Other aspects and advantages of the invention will be apparent from the following description and the appended claims.

FIG. 1 shows an example floating drilling platform drilling a wellbore below the bottom of a body of water.

FIG. 2 shows lowering a replacement BOP onto the failed BOP using a winch from a vessel on the water surface.

FIG. 3 shows coupling the replacement BOP to the failed BOP using a ROV.

FIGS. 4A through 4D show an exploded view of the replacement BOP.

FIGS. 5 through 8 show various views of the replacement BOP.

FIG. 9 shows an example fluid connection to a drill pipe to pump fluid into the wellbore below the replacement BOP.

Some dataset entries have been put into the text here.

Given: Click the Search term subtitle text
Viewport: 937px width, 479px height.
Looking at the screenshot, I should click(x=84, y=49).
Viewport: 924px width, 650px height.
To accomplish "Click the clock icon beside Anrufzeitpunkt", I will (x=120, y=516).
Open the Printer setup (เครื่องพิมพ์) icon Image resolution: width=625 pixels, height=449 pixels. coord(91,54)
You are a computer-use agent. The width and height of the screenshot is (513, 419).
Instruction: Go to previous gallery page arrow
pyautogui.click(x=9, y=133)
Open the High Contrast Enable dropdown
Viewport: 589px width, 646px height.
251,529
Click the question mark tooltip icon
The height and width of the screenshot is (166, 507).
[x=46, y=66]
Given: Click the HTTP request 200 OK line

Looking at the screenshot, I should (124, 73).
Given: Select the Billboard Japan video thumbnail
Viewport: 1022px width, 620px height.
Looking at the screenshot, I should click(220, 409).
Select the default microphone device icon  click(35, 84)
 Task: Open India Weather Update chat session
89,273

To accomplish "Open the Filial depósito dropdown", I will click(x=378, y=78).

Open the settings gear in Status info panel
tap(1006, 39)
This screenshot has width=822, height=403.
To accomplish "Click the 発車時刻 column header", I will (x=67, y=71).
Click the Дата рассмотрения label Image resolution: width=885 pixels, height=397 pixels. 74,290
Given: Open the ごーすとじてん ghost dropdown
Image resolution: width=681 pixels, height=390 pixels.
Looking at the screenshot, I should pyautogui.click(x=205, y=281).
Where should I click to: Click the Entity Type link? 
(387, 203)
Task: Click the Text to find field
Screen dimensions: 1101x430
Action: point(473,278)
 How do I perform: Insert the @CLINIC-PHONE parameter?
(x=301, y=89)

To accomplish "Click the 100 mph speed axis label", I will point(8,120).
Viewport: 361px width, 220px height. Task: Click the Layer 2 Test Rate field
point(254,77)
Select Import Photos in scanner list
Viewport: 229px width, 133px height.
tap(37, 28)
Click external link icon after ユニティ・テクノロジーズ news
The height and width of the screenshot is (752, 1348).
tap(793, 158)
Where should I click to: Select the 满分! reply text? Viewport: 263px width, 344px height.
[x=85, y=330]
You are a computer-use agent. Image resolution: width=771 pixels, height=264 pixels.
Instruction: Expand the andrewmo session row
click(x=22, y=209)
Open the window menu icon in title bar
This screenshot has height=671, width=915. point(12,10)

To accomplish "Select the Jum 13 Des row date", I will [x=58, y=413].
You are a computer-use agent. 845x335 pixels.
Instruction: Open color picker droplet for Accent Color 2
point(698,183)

FIG. 10 shows the replacement BOP assembled to the failed BOP, including the fluid line shown in FIG. 9.

Various embodiments of the invention are explained herein in the context of drilling operations from a floating drilling platform. However, it should be clearly understood that methods and systems according to the invention are also applicable to water bottom supported drilling units, and thus, application of the method according to the present invention to drilling from a floating drilling platform is not a limitation on the scope of the present invention. FIG. 1 shows schematically a floating drilling platform 10, such as a semisubmersible drilling rig or a drill ship, on the surface of a body of water 11 such as an ocean as the floating drilling platform 10 is used for drilling a wellbore 16 in formations 17 below the bottom 11A of the body of water 11. The wellbore 16 is typically drilled by a drill string 14 that includes (none of which shown separately) segments of drill pipe that may be threadedly coupled end to end, various stabilizers, drill collars, heavy weight drill pipe, and other tools, all of which may be used to turn a drill bit 15 disposed at the bottom end of the drill string 14. As is known in the art, drilling fluid is pumped down the interior of the drill string 14, exits through the drill bit 15, and is returned to the floating drilling platform 10 for processing. A riser 18 may connect the upper part of the wellbore 16 to the floating drilling platform 10 to form a conduit for return of the drilling fluid to the floating drilling platform 10. Wellbore fluid pressure control equipment, collectively referred to as a blowout preventer (BOP) and shown generally at 20 includes sealing or well closure elements (not shown separately) to hydraulically close the wellbore 16 below the BOP 20 in the event closing the wellbore 16 becomes necessary. The BOP 20 is typically controlled from the floating drilling platform 10 by sending control signals over suitable control lines 20A of types known in the art.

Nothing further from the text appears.